[Work to be completed] Rewrite everything in the material from the line containing "Screen dimensions: 600x473" down to the line containing "click(x=468, y=551)", putting "menu bar" in place of "toolbar" and leaving the rest of those lines unchanged.

[Stored dataset entries]
————
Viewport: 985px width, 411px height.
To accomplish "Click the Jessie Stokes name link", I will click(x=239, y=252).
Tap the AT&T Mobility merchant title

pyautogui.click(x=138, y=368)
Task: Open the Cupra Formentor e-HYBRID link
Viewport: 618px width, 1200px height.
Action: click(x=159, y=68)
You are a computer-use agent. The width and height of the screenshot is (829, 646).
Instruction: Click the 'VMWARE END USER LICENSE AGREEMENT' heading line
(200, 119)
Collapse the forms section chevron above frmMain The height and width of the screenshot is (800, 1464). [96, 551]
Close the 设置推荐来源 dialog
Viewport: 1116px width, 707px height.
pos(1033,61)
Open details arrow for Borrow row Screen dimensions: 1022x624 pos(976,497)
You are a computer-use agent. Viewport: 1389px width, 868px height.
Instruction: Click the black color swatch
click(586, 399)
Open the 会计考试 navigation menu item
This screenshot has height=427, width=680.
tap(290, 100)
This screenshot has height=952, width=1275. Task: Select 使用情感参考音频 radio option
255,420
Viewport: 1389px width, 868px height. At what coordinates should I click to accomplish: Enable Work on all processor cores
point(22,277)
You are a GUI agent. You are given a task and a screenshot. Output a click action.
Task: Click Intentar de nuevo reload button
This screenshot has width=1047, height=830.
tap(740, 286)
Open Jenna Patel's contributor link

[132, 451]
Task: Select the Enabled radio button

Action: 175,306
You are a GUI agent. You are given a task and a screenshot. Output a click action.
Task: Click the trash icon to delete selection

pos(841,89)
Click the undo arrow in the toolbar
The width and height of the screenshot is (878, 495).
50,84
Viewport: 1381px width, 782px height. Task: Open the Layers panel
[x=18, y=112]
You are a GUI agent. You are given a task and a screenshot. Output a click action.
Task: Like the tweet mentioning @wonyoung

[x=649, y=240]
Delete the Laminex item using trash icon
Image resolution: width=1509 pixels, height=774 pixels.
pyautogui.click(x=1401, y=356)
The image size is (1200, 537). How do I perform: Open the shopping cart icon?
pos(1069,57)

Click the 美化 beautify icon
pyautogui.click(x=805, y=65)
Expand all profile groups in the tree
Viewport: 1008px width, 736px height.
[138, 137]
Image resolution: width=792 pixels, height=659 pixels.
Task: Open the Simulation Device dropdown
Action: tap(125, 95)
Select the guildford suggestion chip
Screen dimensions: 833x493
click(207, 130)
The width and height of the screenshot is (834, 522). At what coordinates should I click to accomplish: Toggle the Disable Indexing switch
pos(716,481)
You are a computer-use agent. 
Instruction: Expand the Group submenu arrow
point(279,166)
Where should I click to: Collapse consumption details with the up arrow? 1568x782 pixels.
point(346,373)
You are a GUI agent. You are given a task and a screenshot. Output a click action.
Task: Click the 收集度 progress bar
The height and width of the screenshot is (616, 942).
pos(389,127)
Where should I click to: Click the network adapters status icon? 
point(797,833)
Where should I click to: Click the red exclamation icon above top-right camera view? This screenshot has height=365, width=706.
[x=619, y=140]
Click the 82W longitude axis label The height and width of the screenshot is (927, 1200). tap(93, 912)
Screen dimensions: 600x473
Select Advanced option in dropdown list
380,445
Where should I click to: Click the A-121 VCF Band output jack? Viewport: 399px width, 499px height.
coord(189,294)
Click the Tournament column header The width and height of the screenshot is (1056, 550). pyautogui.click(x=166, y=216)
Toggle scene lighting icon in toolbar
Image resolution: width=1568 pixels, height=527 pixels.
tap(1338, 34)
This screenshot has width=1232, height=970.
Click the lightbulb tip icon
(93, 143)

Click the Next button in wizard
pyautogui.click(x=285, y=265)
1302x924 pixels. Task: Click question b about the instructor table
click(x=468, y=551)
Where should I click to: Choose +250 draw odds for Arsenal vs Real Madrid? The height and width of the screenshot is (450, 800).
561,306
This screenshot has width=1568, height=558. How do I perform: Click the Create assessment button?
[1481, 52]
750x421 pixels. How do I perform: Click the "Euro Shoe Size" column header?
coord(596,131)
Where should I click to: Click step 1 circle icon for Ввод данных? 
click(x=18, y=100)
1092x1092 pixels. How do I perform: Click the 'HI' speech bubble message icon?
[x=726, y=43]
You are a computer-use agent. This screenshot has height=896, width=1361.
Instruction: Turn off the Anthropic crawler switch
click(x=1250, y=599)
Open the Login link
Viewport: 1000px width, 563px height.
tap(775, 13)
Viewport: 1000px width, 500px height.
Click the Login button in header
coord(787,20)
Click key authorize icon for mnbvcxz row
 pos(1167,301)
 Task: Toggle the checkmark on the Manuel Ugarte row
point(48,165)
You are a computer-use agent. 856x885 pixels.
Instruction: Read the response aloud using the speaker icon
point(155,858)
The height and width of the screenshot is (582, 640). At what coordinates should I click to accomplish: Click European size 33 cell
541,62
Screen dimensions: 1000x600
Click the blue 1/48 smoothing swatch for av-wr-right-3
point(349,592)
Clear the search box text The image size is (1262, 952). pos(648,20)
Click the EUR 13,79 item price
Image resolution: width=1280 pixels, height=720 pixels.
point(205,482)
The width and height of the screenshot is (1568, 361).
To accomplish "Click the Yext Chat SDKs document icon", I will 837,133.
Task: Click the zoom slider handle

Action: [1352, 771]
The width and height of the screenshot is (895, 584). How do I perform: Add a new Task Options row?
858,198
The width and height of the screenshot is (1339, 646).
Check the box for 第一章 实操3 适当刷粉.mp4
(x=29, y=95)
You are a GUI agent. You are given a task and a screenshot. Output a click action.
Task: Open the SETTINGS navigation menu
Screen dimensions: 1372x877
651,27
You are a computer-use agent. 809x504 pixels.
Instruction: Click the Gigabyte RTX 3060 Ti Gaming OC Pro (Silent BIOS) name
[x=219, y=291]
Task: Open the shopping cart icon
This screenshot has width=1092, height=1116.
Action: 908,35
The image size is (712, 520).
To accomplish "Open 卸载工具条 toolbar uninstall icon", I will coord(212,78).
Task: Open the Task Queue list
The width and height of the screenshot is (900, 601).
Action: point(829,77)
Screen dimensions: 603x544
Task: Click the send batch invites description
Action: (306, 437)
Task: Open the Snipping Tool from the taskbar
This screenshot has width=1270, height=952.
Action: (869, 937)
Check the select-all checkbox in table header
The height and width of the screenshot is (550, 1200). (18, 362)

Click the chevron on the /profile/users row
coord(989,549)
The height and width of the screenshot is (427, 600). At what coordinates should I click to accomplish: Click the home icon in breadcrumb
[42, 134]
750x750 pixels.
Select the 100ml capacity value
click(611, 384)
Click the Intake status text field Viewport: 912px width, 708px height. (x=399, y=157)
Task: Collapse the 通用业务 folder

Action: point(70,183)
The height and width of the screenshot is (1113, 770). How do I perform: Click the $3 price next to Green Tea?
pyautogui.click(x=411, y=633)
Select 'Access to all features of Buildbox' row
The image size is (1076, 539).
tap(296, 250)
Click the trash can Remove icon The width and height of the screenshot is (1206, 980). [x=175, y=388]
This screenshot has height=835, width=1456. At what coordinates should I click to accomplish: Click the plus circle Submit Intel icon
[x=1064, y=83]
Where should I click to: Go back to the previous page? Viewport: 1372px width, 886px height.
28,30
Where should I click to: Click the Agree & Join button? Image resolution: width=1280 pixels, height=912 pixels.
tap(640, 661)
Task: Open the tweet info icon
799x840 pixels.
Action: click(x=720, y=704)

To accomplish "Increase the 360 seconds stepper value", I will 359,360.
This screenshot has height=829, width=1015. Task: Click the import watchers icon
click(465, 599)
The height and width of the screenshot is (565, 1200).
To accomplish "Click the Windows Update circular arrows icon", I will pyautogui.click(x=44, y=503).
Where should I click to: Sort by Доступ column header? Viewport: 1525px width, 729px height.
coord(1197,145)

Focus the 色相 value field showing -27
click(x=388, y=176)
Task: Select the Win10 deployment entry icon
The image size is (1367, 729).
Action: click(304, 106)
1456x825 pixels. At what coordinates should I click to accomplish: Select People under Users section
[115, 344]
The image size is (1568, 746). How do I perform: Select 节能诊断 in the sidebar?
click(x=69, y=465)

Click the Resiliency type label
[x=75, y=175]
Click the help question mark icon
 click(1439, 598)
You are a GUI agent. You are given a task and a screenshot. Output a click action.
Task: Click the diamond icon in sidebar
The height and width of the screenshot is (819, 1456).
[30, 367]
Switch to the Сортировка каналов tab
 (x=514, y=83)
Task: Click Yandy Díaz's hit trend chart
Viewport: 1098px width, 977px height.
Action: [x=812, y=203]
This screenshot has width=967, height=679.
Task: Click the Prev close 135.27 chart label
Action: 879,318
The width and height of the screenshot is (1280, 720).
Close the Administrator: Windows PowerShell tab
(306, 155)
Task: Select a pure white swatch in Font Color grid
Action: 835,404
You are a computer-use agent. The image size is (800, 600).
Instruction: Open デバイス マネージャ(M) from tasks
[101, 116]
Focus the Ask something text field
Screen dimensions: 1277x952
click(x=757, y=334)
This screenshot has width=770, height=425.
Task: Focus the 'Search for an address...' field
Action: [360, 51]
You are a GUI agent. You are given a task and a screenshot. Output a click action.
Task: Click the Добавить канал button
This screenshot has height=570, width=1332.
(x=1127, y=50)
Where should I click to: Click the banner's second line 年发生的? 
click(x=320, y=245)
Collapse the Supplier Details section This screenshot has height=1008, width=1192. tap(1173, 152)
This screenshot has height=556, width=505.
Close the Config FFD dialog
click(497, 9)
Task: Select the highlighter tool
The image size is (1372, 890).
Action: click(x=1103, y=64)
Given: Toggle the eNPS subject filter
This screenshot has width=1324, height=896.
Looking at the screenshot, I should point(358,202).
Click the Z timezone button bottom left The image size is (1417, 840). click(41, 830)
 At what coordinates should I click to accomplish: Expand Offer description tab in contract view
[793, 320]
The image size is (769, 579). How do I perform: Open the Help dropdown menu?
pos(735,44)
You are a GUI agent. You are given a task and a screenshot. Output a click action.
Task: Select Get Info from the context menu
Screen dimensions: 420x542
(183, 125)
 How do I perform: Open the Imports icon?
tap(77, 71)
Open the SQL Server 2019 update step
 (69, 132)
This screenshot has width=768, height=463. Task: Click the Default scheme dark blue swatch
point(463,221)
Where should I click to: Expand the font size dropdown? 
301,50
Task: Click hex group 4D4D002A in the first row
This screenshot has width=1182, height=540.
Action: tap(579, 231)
————
[Written answer]
Screen dimensions: 600x473
Select Advanced option in dropdown list
380,445
Where should I click to: Click the A-121 VCF Band output jack? Viewport: 399px width, 499px height.
coord(189,294)
Click the Tournament column header The width and height of the screenshot is (1056, 550). pyautogui.click(x=166, y=216)
Toggle scene lighting icon in menu bar
Image resolution: width=1568 pixels, height=527 pixels.
tap(1338, 34)
This screenshot has width=1232, height=970.
Click the lightbulb tip icon
(93, 143)

Click the Next button in wizard
pyautogui.click(x=285, y=265)
1302x924 pixels. Task: Click question b about the instructor table
click(x=468, y=551)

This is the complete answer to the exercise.